Here are the three original photos that make up the composite:

The first two originals are actually extractions from larger scenes and the obelisk is the original photo, from which I later extracted the monument.

The process I used, more or less, was to move the three extractions to a new canvas and move them around to my liking. Then I converted everything to black and white, and began painting in the colors of the buildings by hand. I put each color on its own separate layer so that I could control the opacity and other properties of each individual color. I put the layers and the relevant extraction in a group so I could move them around easily. I didn’t paint the obelisk in the far background and I didn’t paint the clothing for the people walking in the street.

I used a tropical color palette that I played around with in Adobe and used it to color in the buildings. After I finished, I discovered that I had painted in some colors that were very close to the original colors. But, that was OK. The painting took quite a while, but I enjoyed doing it, since it was the first time I had done this much hand painting. I used a soft round brush and the soft light blend mode for each color, and I painted with my Wacom tablet, which I hadn’t been using that much.

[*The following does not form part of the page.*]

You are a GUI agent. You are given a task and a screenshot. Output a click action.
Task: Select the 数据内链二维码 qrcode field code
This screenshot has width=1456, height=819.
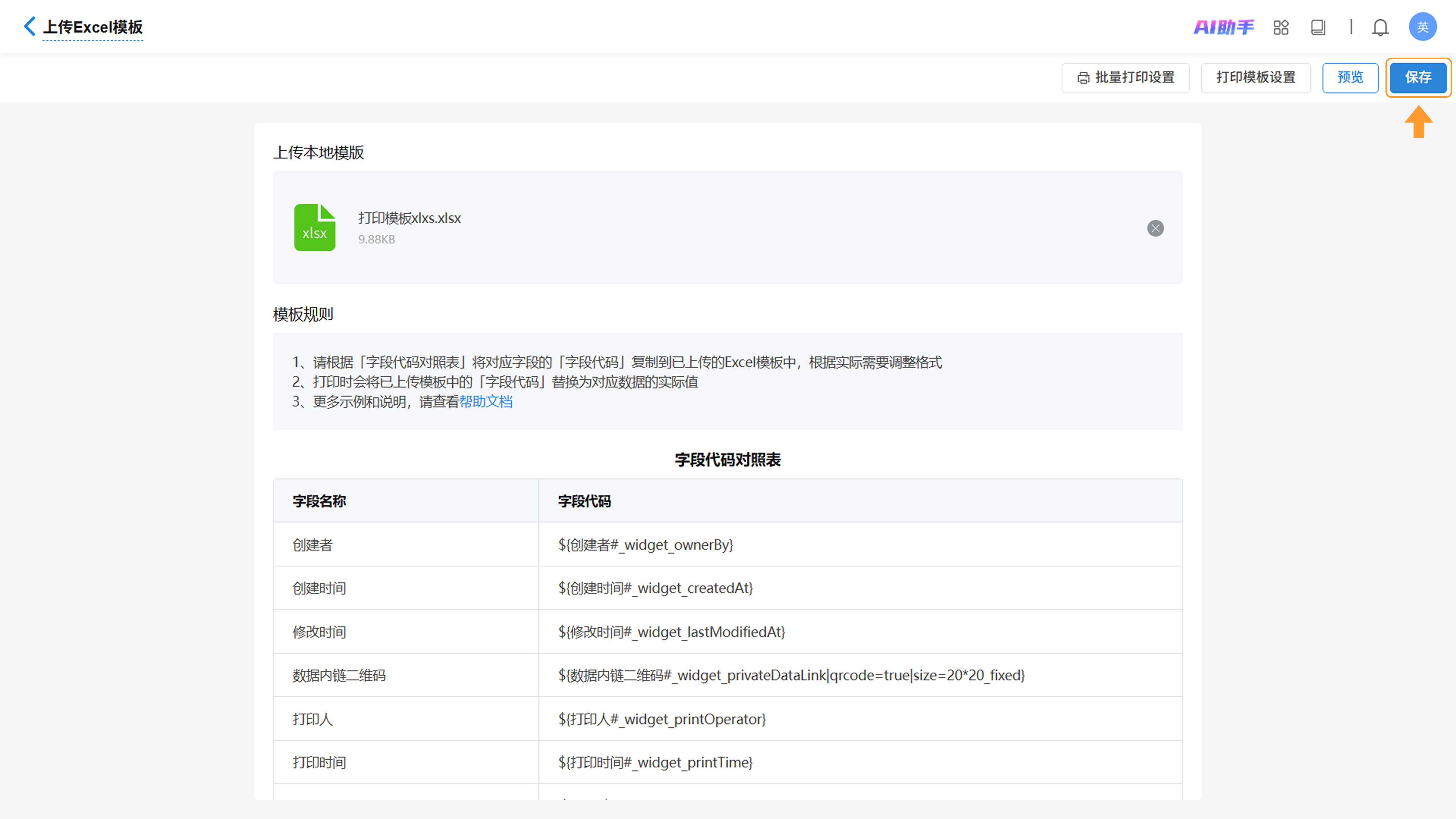(x=791, y=675)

Fun, really.

I added a few textures, a color lookup, a vignette and a few other things to complete the project. I discovered, though, that there are a seemingly infinite number of variations that can be made, so I may add a few of them to this page, soon, hopefully.

I had fun doing this piece, and thanks to Cindy Charles for the method. I know this one could probably be better, but I’m going to keep trying on other cityscapes and I’ll keep trying to improve this one, too. Enjoy.

My Now Page

If you look at the top menu, you’ll see a new page up there called Now. What is a Now page? The idea for it comes from Derek Sivers. The page lists things that I might be up to right at this point in my life, like what music I’m listening to, what books I’m reading, etc. “But, can’t you do that on social media?” you might ask. No, you can’t. Here’s how Sivers explains it on his about Now page:

What is a “now page”?

Most websites have a link that says “about”. It goes to a page that tells you something about the background of this person or business. For short, people just call it an “about page”.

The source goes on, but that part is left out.